Oh yeah, one of the colleges he's been accepted to has offered a great scholarship!
By the way, he is ADHD/gifted/LD in Rdg and Language/dysgraphic.



Ask your doctor about Daytrana.  It's a ritalin patch.  No pills to swallow and the up and down is very gentle and gradual.  Ritalin helps with impulse control, too.  My ds uses it and we've had really good results.  Go to the meds board and check out the daytrana threads.  One is really long (23 pages), but there's lots of good info in it.  And everybody is right.  It can get better.  And you're in good company.  We've all been through what you're going through.  Heck, in 6th grade, my son pulled his pants down on the school bus and pretended to hump the seat.  You are not alone.   If there's anything that isn't on the daytrana threads, pm me with your question and I'll find an answer for you.  Don't worry, you're not alone, you're in really good company!   (((((HUGS))))) http://www.adhdnews.com/forum/forum_posts.asp?TID=25343& PN=1

Check out this thread. 

 

My ds couldn't swallow the pills either and we too tried poking holes in the capsules.  My now put pudding on a spoon and put the capsule in the pudding.  I tell him it is there but as long as he has pudding or applesauce with it he finds that it slides right down.

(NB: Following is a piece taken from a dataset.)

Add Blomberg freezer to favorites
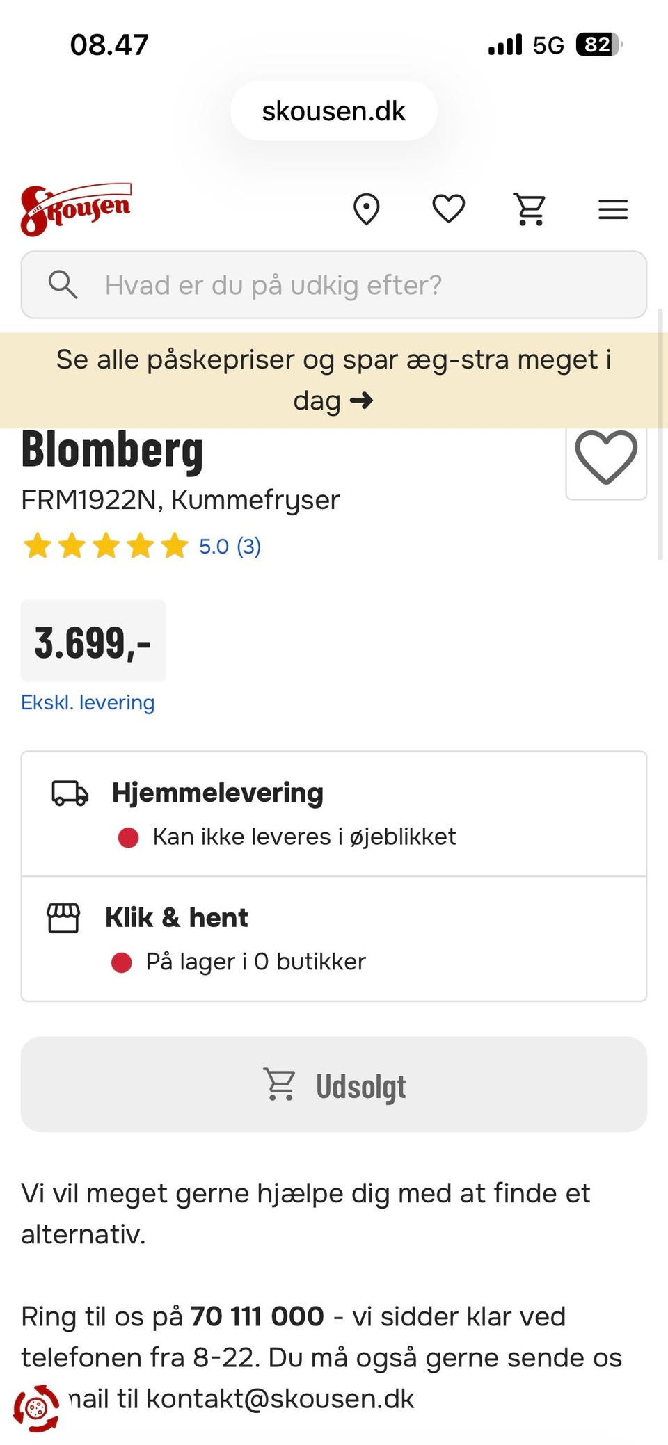668x1445 pixels. (x=606, y=458)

That is how Chase first started swallowing pills too.  A big spoonful of pudding or yogurt, plop the pill on top, then scoop it into his mouth...the pill goes right down.

 

Thank you all sooooooo much!!!! I wish I could hug everyone of you! You understand! Thank you!!!!!! So much of what you all said is right on the mark - this isn't what I thought having a child would be like. Everyone else makes it look so easy, why can't that be us? I know - sounds like a pity party, right? But, I wonder that all the time - why me? I'm not strong enough for this - I worry too much about EVERYTHING - and this is so hard! I definitly will research guanfacine. I bought fish oil once, but the pills were so huge and I tried poking a hole in it and putting the oil in his milk - I don't blame him for not wanting to drink his milk cuz it tasted funny Any ideas on where I can get fish oil in a different form? His Dr. wanted a letter from his teacher stating what he's like a school, what a day is like with him. I'm sure the Dr. will continue without it, but I guess I just keep putting it off. You know, part of me thinks that there is nothing wrong and we just expect too much from him and that it's our fault so why medicate him?! And part of it is fully admitting there is a problem. It doesn't help that no one else has said "yes, there is a problem." We just think we're imagining it. And part of it is embarrassment - which I shouldn't be cuz I'll be less embarrassed of him when his behavior is under control. Gosh, that sunded terrible! I'm embarrassed by my own child!!!

Thank you all for your wonderful tips and advice - I will call his Dr. on Monday and get the ball rolling again! I'll let you know how it's going soon..........

I know exactly how you feel - you love your child so much, and you want to make everything ok for him and it hurts just so darn much to see them struggle and to hear about it from everyone.  I feel like my heart was taken out and broken and stomped on a million times over the last year and a half.

Just remember it is not your fault!!!  It is not your sons fault either - you can tell when they can control something and when they can't.  I know that with my son some of his behaviors are learned and he can control them, but most of them are not.

I want to tell you it can get better!  My son has been on Focalin XR since October - he is doing very well in school.  His teacher is thrilled with how well he is doing now.  His relationships with his school friends are better, he is happy to go to school, he is engaged, he talks about what they have done.  I went to his Xmas program with much trepidation (like you, not all of our previous experiences with these events have been positive) and he did so good I almost cried through the whole performance - he stood where he was supposed to, he participated, he was happy - the teacher didn't even sit anywhere near him.  We are so used to him always having to be right next to the teacher.  One of the best things is that his imagination and creativity are really starting to shine in positive ways!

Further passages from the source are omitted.